Audience: Clearly written with practitioners in mind, this is an excellent guide for students training to become family therapists at the master’s or doctoral level. It is also invaluable for clinicians in the trenches working with marginalized populations, deeply wounded by the systemic oppression described in the book. The authors are more than well known nationally and internationally in the field of family therapy; they are living legends and role models for past and future generations of clinicians working with families.

Features: The book covers the multiple aspects of identity and how they are intimately shaped at the intersection of person, context and the larger society. Social class, poverty, gender, racial identity, and religion are just a few of the diversity describers that the multiple contributors examine. The importance of all these aspects for training and supervision is emphasized and discussed. A special chapter is dedicated to working with the larger systems. An important and unique characteristic of this book is the exploration of the self-of-the-therapist, the look in the mirror to identify parts of the self that were marginalized or the opposite, privileged, and how those experiences of privilege and/or oppression influence the clinical practice of family therapy.

Assessment: This is a very important and timely book in the present systemic, convoluted complicated and at the brink of change climate! Going through and beyond the theoretical and research aspects of family therapy, to the core and soul of working with each unique family system, especially with those whose voices have been hidden from history.” (p. xi) this work is as much a textbook as it is a reflective tool for all those daring to help families in this day and age. It’s an invitation to revisioning and revising again andagain what we think we know about others and ourselves.

 

Comments on the 2nd Edition:

This groundbreaking practitioner guide and widely adopted text illuminates how racism, sexism and other forms of oppression constrain the lives of diverse clients—and family therapy itself. Leading thinkers and therapists provide powerful tools for expanding the boundaries of the field and working toward truly inclusive clinical practice. Highly readable and engaging, this book integrates theoretical exposition with case vignettes and evocative autobiographical narratives. It reveals the experiences, challenges, wisdom and struggles of people whose voices are not often heard in the mainstream literature, including racial minority, intercultural, poor, immigrant and LGBT families. Contributors discuss the impact of societal discrimination on family relaitonships, while at the same time exposing the biases that underlie prevailing conceptions of family health and pathology. Concrete suggestions are offered for tapping into clients’ cultural resources and conducting culturally competive assessment.

Review of this book:
McGoldrick and her colleagues have again pushed the boundaries of family therapy with this splendid, updated second edition. Here is a vision of family therapy that embraces the lived complexity of diversity, addressing the intersection of race, ethnicity, class, gender, national origin, religion, and spirituality and sexual orientation. The expanded section on therapists’ own cultural legacies and stories will stimulate self-reflection that is critical to developing cultural competence, while increased attention to training will aid students and teachers alike in grounding this vision in practice. I highly recommend this text as a complement to Ethnicity and Family Therapy, third edition.
–Francis G. Lu, MD.
Department of Psychiatry, University of California, San Francisco.
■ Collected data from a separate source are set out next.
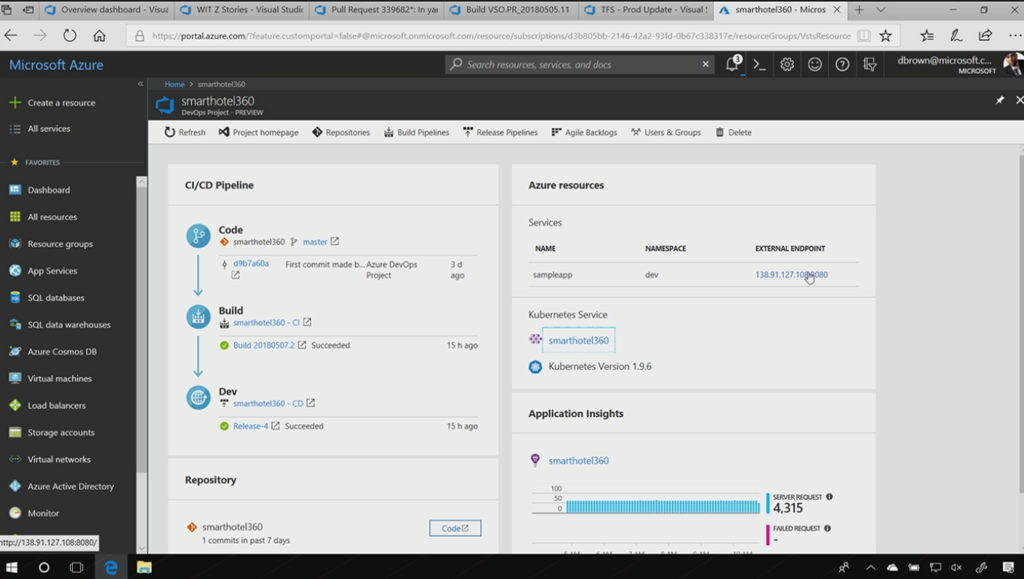Open Azure notifications bell icon
1024x579 pixels.
(x=732, y=64)
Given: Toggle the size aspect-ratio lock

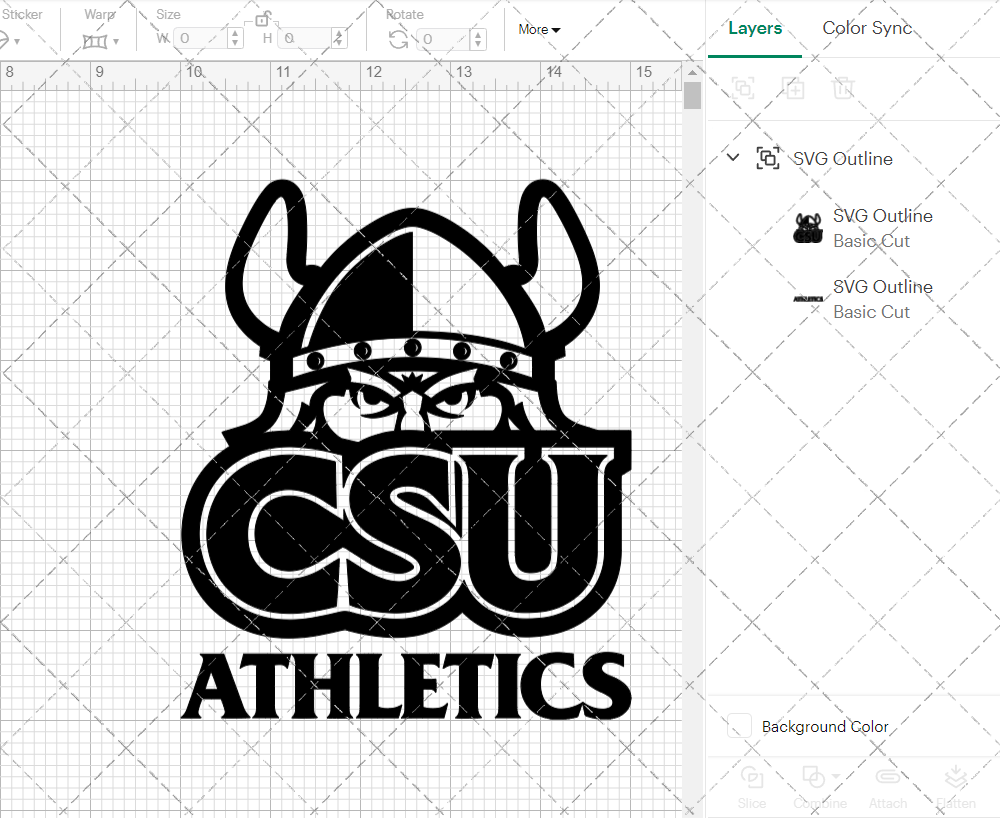Looking at the screenshot, I should [x=263, y=19].
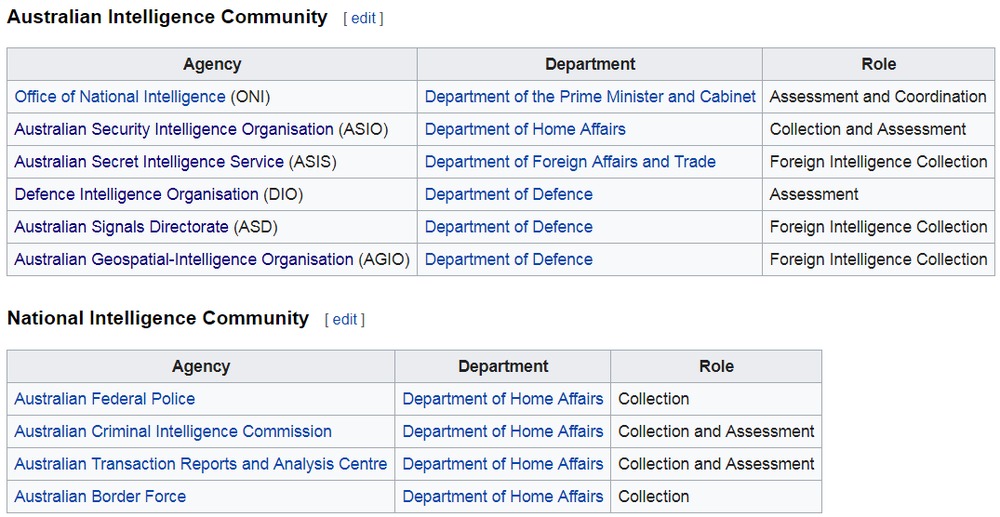Visit Australian Geospatial-Intelligence Organisation page
This screenshot has height=517, width=1000.
[x=184, y=259]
McGoldrick and Hardy lead a wise council of practitioners to construct a vision of family thatapy that is culturally and socially grounded. Rather than portraying individual cultural groups, the text addresses nuanced processes in understanding and working with difference in ways that broaden traditional conceptualizations and practices. This text will make a wonderful contribution to graduate courses addressing family treatment in all mental health related disciplines.
–Steven R. Lopez, PhD.
Department of Psychology, University of Southern California.